Task to carry out
Please restate the following records word for word.

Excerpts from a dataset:
..............................
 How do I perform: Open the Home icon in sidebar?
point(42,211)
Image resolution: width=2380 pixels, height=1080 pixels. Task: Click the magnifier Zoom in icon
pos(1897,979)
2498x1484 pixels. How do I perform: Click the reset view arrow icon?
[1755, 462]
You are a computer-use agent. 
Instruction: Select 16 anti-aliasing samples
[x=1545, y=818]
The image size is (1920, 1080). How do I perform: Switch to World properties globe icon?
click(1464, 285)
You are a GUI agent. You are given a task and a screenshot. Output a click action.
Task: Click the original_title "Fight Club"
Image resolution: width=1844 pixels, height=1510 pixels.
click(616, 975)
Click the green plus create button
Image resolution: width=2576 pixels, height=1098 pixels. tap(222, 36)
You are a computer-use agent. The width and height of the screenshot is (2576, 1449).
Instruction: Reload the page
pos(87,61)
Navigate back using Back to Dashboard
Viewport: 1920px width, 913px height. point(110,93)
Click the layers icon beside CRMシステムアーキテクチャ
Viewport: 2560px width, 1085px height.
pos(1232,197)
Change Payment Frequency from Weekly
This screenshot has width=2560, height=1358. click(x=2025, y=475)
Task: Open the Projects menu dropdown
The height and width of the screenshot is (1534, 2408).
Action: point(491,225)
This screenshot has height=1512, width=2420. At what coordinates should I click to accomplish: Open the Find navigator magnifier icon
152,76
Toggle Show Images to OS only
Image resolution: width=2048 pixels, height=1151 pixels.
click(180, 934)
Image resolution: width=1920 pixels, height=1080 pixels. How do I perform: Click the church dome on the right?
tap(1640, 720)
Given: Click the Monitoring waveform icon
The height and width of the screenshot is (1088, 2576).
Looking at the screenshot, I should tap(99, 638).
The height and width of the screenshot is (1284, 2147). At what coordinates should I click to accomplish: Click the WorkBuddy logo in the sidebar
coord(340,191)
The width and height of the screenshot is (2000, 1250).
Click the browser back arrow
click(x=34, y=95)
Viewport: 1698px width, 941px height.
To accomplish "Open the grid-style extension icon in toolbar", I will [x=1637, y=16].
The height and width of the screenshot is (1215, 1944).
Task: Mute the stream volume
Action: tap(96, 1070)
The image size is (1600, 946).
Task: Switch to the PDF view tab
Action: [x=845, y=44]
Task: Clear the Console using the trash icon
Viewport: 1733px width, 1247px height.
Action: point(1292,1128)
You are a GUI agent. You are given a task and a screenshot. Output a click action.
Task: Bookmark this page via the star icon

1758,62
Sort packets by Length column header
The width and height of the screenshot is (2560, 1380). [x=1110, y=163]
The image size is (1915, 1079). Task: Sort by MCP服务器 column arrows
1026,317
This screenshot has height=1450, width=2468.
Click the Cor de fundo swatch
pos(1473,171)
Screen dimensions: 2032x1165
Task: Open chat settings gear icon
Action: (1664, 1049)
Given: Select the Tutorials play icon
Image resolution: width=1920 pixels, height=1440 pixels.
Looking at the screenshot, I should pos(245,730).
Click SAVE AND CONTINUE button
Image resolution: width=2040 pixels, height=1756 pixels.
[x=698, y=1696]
..............................
Response for this exercise
 How do I perform: Open the Home icon in sidebar?
point(42,211)
Image resolution: width=2380 pixels, height=1080 pixels. Task: Click the magnifier Zoom in icon
pos(1897,979)
2498x1484 pixels. How do I perform: Click the reset view arrow icon?
[1755, 462]
You are a computer-use agent. 
Instruction: Select 16 anti-aliasing samples
[x=1545, y=818]
The image size is (1920, 1080). How do I perform: Switch to World properties globe icon?
click(1464, 285)
You are a GUI agent. You are given a task and a screenshot. Output a click action.
Task: Click the original_title "Fight Club"
Image resolution: width=1844 pixels, height=1510 pixels.
click(616, 975)
Click the green plus create button
Image resolution: width=2576 pixels, height=1098 pixels. tap(222, 36)
You are a computer-use agent. The width and height of the screenshot is (2576, 1449).
Instruction: Reload the page
pos(87,61)
Navigate back using Back to Dashboard
Viewport: 1920px width, 913px height. point(110,93)
Click the layers icon beside CRMシステムアーキテクチャ
Viewport: 2560px width, 1085px height.
pos(1232,197)
Change Payment Frequency from Weekly
This screenshot has width=2560, height=1358. click(x=2025, y=475)
Task: Open the Projects menu dropdown
The height and width of the screenshot is (1534, 2408).
Action: point(491,225)
This screenshot has height=1512, width=2420. At what coordinates should I click to accomplish: Open the Find navigator magnifier icon
152,76
Toggle Show Images to OS only
Image resolution: width=2048 pixels, height=1151 pixels.
click(180, 934)
Image resolution: width=1920 pixels, height=1080 pixels. How do I perform: Click the church dome on the right?
tap(1640, 720)
Given: Click the Monitoring waveform icon
The height and width of the screenshot is (1088, 2576).
Looking at the screenshot, I should tap(99, 638).
The height and width of the screenshot is (1284, 2147). At what coordinates should I click to accomplish: Click the WorkBuddy logo in the sidebar
coord(340,191)
The width and height of the screenshot is (2000, 1250).
Click the browser back arrow
click(x=34, y=95)
Viewport: 1698px width, 941px height.
To accomplish "Open the grid-style extension icon in toolbar", I will [x=1637, y=16].
The height and width of the screenshot is (1215, 1944).
Task: Mute the stream volume
Action: tap(96, 1070)
The image size is (1600, 946).
Task: Switch to the PDF view tab
Action: [x=845, y=44]
Task: Clear the Console using the trash icon
Viewport: 1733px width, 1247px height.
Action: point(1292,1128)
You are a GUI agent. You are given a task and a screenshot. Output a click action.
Task: Bookmark this page via the star icon

1758,62
Sort packets by Length column header
The width and height of the screenshot is (2560, 1380). [x=1110, y=163]
The image size is (1915, 1079). Task: Sort by MCP服务器 column arrows
1026,317
This screenshot has height=1450, width=2468.
Click the Cor de fundo swatch
pos(1473,171)
Screen dimensions: 2032x1165
Task: Open chat settings gear icon
Action: (1664, 1049)
Given: Select the Tutorials play icon
Image resolution: width=1920 pixels, height=1440 pixels.
Looking at the screenshot, I should pos(245,730).
Click SAVE AND CONTINUE button
Image resolution: width=2040 pixels, height=1756 pixels.
[x=698, y=1696]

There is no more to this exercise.